Two days later, they found a little village, where they discovered they were in Poland, free of soviet domain. There they used the 'money' they had brought to buy some food, wash their clothes and spend the night in a family's house.
"What don't you have in that suitcases?" Anya asked, watching all the packed things things they had brought from St. Petersburg to Poland: the sleeping bags, the knifes, the two pistols she wished she hadn't seen, four different wigs, the fake marks, francs and słoties, and the bigger suitcase was full of suits.
"A train."
"A tent."
"A horse."
"A–"
"Got it, got it."
The next morning, they started traveling again, for doing so, they rented three horses and parted to Germany.

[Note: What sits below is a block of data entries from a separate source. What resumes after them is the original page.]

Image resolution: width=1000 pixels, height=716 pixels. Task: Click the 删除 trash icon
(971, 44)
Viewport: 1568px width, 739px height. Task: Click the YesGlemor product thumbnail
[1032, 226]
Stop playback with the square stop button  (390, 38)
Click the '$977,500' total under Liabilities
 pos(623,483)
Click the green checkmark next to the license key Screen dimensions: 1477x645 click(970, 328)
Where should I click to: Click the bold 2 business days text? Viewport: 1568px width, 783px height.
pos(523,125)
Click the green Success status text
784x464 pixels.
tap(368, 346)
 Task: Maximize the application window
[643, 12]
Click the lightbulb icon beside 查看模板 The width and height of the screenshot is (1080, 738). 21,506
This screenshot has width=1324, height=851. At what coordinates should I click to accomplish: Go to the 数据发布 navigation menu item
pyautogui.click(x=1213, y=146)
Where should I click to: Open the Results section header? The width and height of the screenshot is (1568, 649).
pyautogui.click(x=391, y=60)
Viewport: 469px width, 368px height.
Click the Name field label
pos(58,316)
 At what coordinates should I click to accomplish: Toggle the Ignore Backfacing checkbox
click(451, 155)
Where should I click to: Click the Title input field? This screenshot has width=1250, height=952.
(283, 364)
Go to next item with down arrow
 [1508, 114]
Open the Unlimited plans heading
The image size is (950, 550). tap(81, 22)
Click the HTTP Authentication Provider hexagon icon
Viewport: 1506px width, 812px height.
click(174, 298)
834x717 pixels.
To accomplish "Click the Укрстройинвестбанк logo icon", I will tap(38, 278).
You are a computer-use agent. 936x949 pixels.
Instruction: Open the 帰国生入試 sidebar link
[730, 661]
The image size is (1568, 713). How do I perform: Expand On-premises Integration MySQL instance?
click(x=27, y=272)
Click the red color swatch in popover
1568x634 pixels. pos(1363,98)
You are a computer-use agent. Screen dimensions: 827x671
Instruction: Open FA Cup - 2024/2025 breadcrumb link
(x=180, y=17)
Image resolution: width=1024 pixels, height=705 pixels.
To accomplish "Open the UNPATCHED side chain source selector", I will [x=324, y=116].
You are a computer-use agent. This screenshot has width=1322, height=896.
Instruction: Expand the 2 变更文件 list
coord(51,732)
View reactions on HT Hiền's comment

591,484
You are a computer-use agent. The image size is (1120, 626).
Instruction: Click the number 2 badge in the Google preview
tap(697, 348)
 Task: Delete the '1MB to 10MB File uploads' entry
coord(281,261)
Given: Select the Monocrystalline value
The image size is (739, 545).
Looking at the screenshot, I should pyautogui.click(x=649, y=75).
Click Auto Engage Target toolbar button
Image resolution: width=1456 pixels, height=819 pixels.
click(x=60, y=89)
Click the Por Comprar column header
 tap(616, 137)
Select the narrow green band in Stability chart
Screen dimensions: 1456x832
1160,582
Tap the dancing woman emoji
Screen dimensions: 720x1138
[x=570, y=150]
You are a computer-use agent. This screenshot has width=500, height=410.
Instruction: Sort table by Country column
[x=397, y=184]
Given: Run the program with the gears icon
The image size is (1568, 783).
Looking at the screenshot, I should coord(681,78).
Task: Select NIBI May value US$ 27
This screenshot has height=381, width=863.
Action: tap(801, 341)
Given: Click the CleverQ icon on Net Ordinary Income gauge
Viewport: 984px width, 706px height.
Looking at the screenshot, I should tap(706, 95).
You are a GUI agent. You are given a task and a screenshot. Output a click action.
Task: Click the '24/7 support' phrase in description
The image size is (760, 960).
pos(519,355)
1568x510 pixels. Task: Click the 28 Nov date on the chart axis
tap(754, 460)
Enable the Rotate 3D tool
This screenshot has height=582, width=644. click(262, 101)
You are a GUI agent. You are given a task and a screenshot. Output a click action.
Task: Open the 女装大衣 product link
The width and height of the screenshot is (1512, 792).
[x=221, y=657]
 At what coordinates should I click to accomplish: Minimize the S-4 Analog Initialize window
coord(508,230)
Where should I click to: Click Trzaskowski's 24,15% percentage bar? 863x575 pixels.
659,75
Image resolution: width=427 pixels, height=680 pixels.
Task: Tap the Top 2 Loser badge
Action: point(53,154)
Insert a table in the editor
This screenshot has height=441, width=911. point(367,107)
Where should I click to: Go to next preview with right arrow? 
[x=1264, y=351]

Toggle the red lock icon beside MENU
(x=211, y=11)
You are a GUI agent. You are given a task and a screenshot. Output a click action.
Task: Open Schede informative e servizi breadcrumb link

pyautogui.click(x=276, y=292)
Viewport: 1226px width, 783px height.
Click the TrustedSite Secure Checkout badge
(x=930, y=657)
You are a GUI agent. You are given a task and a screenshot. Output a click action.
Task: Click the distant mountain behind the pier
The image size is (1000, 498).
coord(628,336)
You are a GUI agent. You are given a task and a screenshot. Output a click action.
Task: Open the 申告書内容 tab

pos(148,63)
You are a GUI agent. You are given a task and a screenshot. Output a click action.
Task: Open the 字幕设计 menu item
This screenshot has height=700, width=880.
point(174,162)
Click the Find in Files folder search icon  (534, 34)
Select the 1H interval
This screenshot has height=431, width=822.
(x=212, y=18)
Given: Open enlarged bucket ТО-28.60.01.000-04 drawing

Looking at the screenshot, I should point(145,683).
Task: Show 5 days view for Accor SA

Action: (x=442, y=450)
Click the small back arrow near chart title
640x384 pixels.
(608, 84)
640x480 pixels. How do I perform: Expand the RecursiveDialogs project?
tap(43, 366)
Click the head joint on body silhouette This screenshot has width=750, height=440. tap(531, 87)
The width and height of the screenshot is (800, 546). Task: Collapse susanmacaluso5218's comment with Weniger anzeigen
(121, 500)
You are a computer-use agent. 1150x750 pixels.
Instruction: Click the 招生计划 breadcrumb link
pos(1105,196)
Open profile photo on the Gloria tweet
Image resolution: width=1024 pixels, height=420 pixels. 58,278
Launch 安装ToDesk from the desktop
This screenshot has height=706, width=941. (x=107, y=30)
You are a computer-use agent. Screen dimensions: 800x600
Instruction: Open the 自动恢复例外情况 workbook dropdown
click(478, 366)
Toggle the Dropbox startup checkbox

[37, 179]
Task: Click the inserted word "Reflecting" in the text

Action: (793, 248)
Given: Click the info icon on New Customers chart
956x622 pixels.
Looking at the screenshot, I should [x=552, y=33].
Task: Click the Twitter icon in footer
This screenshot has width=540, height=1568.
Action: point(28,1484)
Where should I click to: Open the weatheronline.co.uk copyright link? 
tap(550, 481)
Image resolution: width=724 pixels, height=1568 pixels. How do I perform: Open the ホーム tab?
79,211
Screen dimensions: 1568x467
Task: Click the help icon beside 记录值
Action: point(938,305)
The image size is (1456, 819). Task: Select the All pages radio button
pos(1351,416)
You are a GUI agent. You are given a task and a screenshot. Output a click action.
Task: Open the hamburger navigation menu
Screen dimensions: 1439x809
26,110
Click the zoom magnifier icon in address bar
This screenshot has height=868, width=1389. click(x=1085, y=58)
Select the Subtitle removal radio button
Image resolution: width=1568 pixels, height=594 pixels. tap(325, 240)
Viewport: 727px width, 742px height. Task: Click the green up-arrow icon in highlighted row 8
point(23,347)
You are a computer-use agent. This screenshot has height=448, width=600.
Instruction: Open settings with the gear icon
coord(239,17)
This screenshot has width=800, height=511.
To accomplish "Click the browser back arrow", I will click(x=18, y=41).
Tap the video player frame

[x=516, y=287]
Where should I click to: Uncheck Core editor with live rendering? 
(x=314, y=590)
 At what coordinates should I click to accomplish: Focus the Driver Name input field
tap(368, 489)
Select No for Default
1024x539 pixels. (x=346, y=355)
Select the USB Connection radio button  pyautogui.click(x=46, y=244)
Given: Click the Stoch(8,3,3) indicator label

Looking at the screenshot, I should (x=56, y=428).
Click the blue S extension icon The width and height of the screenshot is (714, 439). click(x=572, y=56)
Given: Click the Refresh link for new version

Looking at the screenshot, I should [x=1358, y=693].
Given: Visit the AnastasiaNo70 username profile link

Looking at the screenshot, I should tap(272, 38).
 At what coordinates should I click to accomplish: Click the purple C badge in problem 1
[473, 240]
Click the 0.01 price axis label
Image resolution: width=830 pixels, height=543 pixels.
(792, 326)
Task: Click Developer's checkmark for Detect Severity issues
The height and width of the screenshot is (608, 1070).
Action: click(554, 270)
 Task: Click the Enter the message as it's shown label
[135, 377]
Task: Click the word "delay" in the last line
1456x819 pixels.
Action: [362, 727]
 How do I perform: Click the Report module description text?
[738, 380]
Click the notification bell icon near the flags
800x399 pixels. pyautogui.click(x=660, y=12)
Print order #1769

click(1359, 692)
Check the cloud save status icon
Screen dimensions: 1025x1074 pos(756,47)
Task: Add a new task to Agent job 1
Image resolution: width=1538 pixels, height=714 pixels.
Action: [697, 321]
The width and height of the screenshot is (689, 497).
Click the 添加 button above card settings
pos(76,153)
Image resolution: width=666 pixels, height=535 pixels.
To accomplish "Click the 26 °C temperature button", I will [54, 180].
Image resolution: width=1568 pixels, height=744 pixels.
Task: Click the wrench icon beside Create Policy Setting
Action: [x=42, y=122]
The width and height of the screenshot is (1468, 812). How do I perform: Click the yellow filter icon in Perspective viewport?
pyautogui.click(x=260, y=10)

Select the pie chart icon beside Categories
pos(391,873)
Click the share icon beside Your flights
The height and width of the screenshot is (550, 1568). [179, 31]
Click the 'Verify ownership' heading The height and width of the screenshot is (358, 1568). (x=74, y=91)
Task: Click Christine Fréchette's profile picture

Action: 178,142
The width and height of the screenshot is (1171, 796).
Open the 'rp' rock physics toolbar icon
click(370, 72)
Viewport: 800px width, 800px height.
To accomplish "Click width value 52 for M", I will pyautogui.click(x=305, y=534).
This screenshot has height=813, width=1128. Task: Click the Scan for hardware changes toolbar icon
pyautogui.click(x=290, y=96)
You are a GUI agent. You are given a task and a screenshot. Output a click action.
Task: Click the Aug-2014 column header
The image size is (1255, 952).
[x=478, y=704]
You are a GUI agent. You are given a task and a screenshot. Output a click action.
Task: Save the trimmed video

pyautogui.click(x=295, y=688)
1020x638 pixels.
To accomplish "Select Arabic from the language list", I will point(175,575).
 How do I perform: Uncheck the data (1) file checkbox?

The horses were not trained to run fast, and they were four hundred miles away from the port from which they would part to Paris. This horses, couldn't run more than thirty-something miles per day and doing stops every now and then.
Sometimes nights found them in the route, where they would have to camp, some others found them in a village or town. It took them a week to be near the border with Germany, there, they sold the rented horses for a bit more money than they were worth, two went to an eloped couple and the other to a middle aged woman with brown silvering hair and a black eye.
After selling them, they spent the night in another kind-hearted family, and parted walking the following morning.